*** Given information ***

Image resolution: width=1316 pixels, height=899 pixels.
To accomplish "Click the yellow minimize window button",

***
*** Given information ***

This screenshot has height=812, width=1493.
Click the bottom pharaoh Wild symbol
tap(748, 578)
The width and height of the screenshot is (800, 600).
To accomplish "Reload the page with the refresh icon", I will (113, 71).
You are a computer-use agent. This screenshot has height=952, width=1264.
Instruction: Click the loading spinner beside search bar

***

### [Problem]
For the listing above, print only the lines starting at the line containing "Image resolution: width=1316" and ending at the line containing "the yellow minimize", exactly, both included.

### [Exercise response]
Image resolution: width=1316 pixels, height=899 pixels.
To accomplish "Click the yellow minimize window button",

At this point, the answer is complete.